Corporate Profile

Corporate Governance

1.Basic Views on Corporate Governance

We think of corporate governance as a mechanism that ensures sound, efficient management to provide stakeholders with sustainable, medium- to long-term profits. Based on this idea, we strive to ensure management decisions are made promptly, and work to clarify the management responsibility and responsibility for executing operations. At the same time, we take initiatives for strengthening the management’s monitoring function, compliance, risk management, and internal control system under our board meeting and board of corporate auditors, whose members include highly independent outside officers.

2.Our Corporate Governance System

Execution and supervision of operations

We clarify the management’s function of prompt decision-making and supervision and the function of executing operations, thereby strengthening both. We also strive to improve management’s capabilities to develop and execute our management strategies. In addition, we have set a one-year term for each director and executive officer, thereby clarifying the management responsibility and the responsibility for executing operations.

Board Meeting

Our board meets once a month, in principle, to resolve important management matters. It also supervises the execution of operations by directors and executive officers. We ensure that important management matters are determined through careful deliberations at the board meetings or management meetings in our efforts to eliminate or reduce business risks. In addition, the details of decisions made at the management meetings and the results of business executions based on decisions made at the board meetings, etc. are reported to the board meetings to enhance the supervising function of the board meeting. The Company further strives to ensure and improve effectiveness in execution of roles and responsibilities of the Board of Directors by conducting the Effectiveness Evaluation on the overall Board of Directors every fiscal year.

Internal Audit

We have the Internal Audit Department, which conducts fair and independent internal audits in accordance with the Internal Audit Rules (“Nissan Chemical Group Internal Audit Rules”). Business activities are checked by the Finance & Accounting, Legal, Intellectual Property, and Environment, Safety & Quality Assurance Departments, with each applying its respective expertise.

Audit by Corporate Auditors

In accordance with auditing plans formulated by the board of corporate auditors, corporate auditors audit the execution of directors’ operation by participating in the board meetings and other important meetings, and by regularly visiting each division / department of the Head Office and plant / laboratory to exchange opinions.

Accounting Audit

We have appointed the Yaesu Audit Company as our accounting auditor.
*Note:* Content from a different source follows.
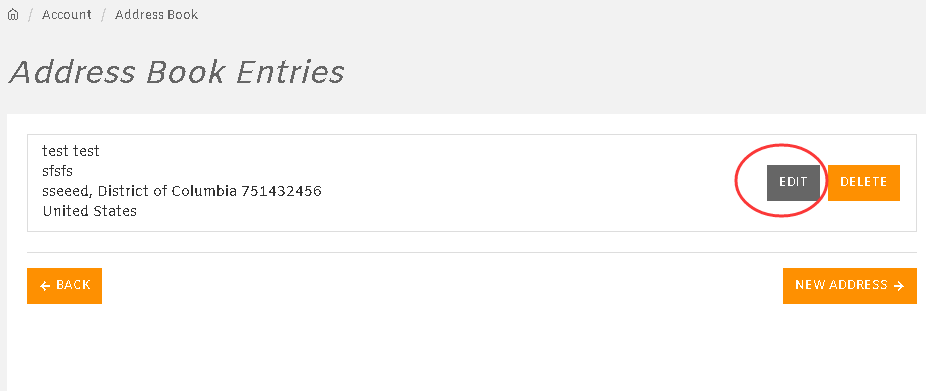This screenshot has height=391, width=926.
Task: Click the postal code 751432456
Action: click(281, 191)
They audit at the end of each fiscal year, and during the fiscal year when necessary.

Support for outside directors and corporate auditors

The Corporate Planning Department supports outside directors by giving them prior explanations of the contents of the agenda and other matters to be discussed at the board meeting, and serves as a contact for inquiries. For outside corporate auditors, we have appointed audit assistants in response to requests from them. Audit assistants are employees who help outside corporate auditors fulfill their duties efficiently and smoothly. They serve as coordinators for holding internal audits, board of corporate auditors’ meeting, and other meetings, help outside corporate auditors conduct audits, and collect and provide information to them.
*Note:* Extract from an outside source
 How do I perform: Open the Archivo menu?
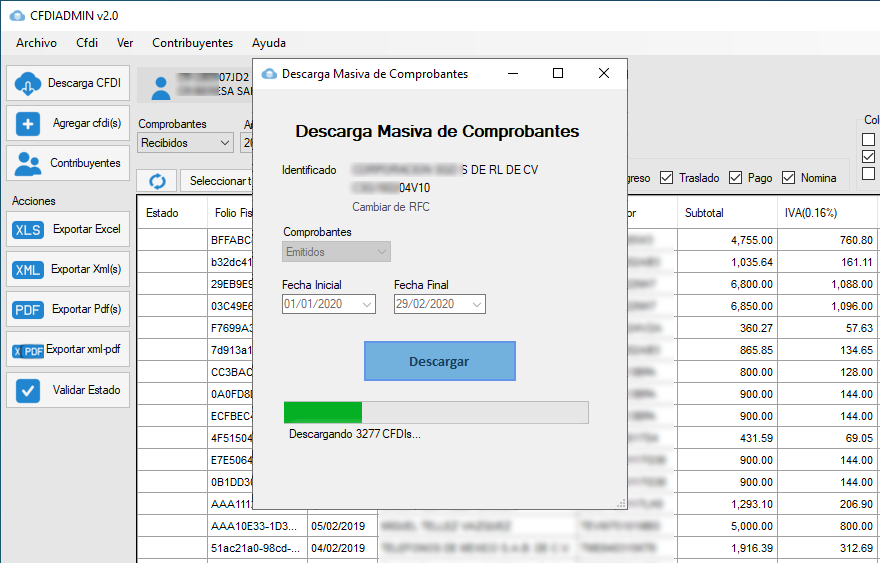click(36, 43)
Support for outside directors and corporate auditors

3.Policy and Procedures in the Nomination of Officer Candidates

Decisions regarding the nomination of candidates for directors and corporate auditors are made at board meetings attended by outside directors and proposed at the general shareholders’ meeting. In addition, nominations of corporate auditor candidates are approved by the board of corporate auditors in advance.

Policy

Directors We operate business activities globally in diverse fields, including chemicals, performance materials, agricultural chemicals, and pharmaceuticals. Accordingly, in nominating candidates for our directors, we consider the balance between knowledge, experience, capabilities, and other elements of the overall board of directors and its diversity to ensure that our directors can make decisions regarding the above business activities and supervise the execution of operations in an appropriate and flexible manner.

<Internal Directors>
Human resources who have expertise, knowledge and other capacities in each business field such as corporate planning, personnel, finance & accounting, research and development, production technology, environment, safety & quality assurance and others.

<Outside Directors>
Human resources who are capable of giving opinions proactively, raising questions and giving advice on growth strategies, the enhancement of governance and other issues from the viewpoints of various stakeholders and society.
Corporate Auditors Human resources with experience and knowledge in a wide range of fields including finance & accounting who are capable of giving opinions and advice to the management from a fair and neutral standpoint, in addition to auditing the execution of operations.

4.Policy on Determination of Officers' Remuneration

The fundamental principle in the determination of officers’ remuneration is to maintain a system of remuneration that is in line with management policy by ensuring that officers contribute to increasing operating performance on a continual basis over the mid- to long-term and toward increasing the overall value of the group, thereby meeting shareholder expectations. At the same time, the basic policy is to set remuneration at an appropriate level, taking into account such factors as the management environment, operating performance and consistency with the treatment of employees.

The remunerations of individual directors are determined at the board meeting attended by outside directors as well within the total amount determined by resolution of the general shareholders’ meeting. The remunerations of individual corporate auditors are determined through discussions by the corporate auditors.